178th anniversary of Dominican Independence What progress have we made?

Christian Mota

Christian Mota

Next Sunday, February 27, the Dominican Republic will celebrate one more year of being independent, thanks to Juan Pablo Duarte, Matias Ramon Mella, and Francisco Del Rosario Sanchez, who, together with brave men and women, managed to give us the nationality, that night of 1844.

One hundred seventy-eight years of history has been governed by 67 presidents, from Pedro Santana, who was invested in November 1844 by decision of the Central Governing Board, to the current one, Luis Abinader, sworn in on August 16, 2020.

We have made progress because, like most Latin American countries, we have had to go through several processes of dictators such as Ulises Heureaux (Lilís) and Rafael Leónidas Trujillo as a young nation.

Today, the country has lived a democracy since May 30, 1961, with the execution of Trujillo, but to reach the level of development that nations of thousands of years have, we lack the will of the State.

Our Dominican Republic must start with being a more cooperative society with the State; we know that a country must supply its citizens with essential public policies, such as health, education, and security.
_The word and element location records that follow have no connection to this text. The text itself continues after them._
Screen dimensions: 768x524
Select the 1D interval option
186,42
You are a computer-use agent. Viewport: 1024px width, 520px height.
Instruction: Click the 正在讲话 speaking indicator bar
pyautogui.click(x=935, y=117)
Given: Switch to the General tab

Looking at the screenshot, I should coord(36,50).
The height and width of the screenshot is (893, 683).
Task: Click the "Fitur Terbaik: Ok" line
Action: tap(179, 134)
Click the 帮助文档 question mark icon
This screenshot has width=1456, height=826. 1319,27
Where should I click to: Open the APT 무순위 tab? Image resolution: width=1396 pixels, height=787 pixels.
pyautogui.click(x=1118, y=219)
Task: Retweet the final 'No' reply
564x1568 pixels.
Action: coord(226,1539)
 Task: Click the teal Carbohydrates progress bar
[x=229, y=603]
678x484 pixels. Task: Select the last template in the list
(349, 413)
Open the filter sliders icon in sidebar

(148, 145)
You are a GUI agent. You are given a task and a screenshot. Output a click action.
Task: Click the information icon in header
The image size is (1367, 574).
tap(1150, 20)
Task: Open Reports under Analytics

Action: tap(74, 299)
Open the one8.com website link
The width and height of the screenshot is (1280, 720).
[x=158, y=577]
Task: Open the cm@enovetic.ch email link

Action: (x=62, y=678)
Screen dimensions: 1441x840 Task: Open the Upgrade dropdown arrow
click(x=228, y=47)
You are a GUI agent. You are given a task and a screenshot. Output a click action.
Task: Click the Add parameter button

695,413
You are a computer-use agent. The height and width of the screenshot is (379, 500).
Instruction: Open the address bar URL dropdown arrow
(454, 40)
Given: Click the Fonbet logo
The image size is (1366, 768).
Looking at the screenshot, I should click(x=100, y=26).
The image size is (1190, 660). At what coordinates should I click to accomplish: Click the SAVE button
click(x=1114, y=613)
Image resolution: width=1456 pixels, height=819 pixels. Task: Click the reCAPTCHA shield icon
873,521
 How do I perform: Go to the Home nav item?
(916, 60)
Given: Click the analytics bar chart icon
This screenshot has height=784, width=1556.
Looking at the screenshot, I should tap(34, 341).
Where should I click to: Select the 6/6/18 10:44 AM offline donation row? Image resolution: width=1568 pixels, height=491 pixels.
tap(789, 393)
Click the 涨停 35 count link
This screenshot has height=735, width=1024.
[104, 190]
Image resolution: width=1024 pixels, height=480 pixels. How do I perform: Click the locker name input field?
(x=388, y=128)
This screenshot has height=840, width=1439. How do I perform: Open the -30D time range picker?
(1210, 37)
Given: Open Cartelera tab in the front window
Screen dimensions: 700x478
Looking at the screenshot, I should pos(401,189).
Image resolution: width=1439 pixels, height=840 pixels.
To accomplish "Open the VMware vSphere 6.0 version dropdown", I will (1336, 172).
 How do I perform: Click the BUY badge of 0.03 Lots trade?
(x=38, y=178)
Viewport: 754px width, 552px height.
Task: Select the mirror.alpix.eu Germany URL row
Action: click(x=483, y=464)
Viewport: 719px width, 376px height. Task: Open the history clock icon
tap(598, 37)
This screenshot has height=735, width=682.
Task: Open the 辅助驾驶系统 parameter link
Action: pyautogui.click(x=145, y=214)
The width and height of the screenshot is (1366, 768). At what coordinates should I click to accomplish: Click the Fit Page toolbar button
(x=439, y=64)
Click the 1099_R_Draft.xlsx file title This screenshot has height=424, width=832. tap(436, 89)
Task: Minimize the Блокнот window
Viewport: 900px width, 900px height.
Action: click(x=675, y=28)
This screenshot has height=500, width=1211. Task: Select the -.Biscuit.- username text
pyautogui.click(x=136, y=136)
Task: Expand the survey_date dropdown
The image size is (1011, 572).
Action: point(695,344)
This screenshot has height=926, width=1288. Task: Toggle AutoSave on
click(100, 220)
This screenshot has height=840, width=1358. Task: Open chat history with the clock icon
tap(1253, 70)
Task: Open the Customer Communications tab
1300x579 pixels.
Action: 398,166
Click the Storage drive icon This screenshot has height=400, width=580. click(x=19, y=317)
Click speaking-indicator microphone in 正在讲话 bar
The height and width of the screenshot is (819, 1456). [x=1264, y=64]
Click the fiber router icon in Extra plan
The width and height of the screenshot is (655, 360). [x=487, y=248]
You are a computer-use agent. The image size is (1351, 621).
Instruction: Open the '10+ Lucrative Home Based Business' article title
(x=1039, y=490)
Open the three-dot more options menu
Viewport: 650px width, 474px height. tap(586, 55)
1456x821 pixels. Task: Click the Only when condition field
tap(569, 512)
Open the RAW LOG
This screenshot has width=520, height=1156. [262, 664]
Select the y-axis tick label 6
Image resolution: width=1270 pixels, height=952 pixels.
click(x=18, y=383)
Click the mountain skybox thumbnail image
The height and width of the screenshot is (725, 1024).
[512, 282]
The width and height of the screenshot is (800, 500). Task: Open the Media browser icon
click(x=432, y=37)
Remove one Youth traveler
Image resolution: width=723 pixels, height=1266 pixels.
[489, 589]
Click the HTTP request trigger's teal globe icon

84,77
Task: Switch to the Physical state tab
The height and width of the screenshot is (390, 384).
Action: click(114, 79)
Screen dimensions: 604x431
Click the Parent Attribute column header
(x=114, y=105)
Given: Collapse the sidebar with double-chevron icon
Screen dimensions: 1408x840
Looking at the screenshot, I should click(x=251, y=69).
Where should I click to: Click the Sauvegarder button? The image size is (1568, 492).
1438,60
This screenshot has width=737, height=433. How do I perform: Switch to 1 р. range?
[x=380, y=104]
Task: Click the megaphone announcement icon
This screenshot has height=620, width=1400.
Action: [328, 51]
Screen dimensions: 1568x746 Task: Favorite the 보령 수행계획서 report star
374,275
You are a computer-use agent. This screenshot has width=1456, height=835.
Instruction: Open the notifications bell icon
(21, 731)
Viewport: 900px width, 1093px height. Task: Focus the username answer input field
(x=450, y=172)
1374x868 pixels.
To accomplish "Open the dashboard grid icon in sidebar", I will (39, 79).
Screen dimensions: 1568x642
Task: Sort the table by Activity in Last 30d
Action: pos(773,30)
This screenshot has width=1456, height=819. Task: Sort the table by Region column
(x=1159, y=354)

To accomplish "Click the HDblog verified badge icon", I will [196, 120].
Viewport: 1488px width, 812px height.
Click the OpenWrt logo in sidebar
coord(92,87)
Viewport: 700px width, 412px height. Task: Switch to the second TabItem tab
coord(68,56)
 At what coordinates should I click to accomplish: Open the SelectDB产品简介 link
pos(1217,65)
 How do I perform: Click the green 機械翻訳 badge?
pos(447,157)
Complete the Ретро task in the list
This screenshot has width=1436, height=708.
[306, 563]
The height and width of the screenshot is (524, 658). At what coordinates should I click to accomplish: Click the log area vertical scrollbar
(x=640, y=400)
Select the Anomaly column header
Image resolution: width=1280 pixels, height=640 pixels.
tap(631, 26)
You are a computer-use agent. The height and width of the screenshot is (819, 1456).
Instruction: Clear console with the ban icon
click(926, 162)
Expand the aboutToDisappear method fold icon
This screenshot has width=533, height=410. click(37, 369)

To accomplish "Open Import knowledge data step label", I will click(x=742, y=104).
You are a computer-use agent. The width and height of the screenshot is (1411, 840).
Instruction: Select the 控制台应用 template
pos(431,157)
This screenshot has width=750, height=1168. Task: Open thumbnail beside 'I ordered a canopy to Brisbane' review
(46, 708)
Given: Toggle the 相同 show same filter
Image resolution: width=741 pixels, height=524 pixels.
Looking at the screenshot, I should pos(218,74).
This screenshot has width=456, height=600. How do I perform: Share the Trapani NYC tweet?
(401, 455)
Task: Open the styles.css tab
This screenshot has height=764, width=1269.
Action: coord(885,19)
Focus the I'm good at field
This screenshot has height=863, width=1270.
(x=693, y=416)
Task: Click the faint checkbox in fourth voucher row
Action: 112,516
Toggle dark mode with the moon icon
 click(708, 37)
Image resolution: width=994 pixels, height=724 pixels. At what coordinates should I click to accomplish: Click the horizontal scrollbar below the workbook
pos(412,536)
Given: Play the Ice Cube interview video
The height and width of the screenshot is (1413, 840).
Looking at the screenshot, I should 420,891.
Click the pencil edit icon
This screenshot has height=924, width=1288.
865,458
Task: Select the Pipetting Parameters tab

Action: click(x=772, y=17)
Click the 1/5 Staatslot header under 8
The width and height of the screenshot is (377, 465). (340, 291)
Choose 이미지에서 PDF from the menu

But do citizens contribute to the State having these guarantees?
When the proportion of formally employed people in the Dominican labor market reached 42.3%, and the ratio of informally employed people reached 57.7%, that is to say, we have to improve in this aspect.

If we have the will to make it possible to contribute to the State, I believe that we can demand more from our rulers because, as a society, we would be overseers of our budget expenditures.

It is evident that we still have a long way to go to be an advanced society, but if businessmen and politicians start with these changes, I think that, in the long term, we will reach these goals.

When society understands that contributing to the State with taxes makes us more independent and, at the same time, observers of the expenses and critics of public investments, we have advanced as a society. However, we still have a long way to go, we are a young nation, and we must mature so that development can reach us.

5 1 vote
Article Rating
2 Comments
Oldest
Newest Most Voted
Inline Feedbacks
View all comments
Peter J. Harris
February 24, 2022 7:19 am

Nice honest article. As a former Canadian community worker & political representative , I am impressed with the resilience & temperament of the Dominican people.However it hurts to see how the political leaders ignore any consultation with citizens when making decisions. Canadians ask how you can have so many people living in poverty when tourism is so active; and when 50% of the population appears to be rich.What is that 50% of Dominicans doing for the other 50%? Luis Abinader cannot make these changes alone.The 50% of Dominicans doing well should consider what JFKennedy asked the Americans :
ASK NOT WHAT YOUR COUNTRY CAN DO FOR YOU;BUT WHAT YOU CAN DO FOR YOUR COUNTRY.

Cobraboy
February 26, 2022 3:38 pm

If the people thought their high tax pesos were used properly, when they see corruption go unpunished, when they see poor locals become rich overnight because they got elected to office, when they see drug dealers buying police protection, there would not be as much pushback about taxation and growth of the underground economy.

Political thieves and corruption caused this, not the people.

YOU and your fellow politicos need to change first before you can expect the people to buy into your credibility.

IMO, what this country needs far more than anything else is an actual non-political career civil service system instead of politicos buying votes with jobs.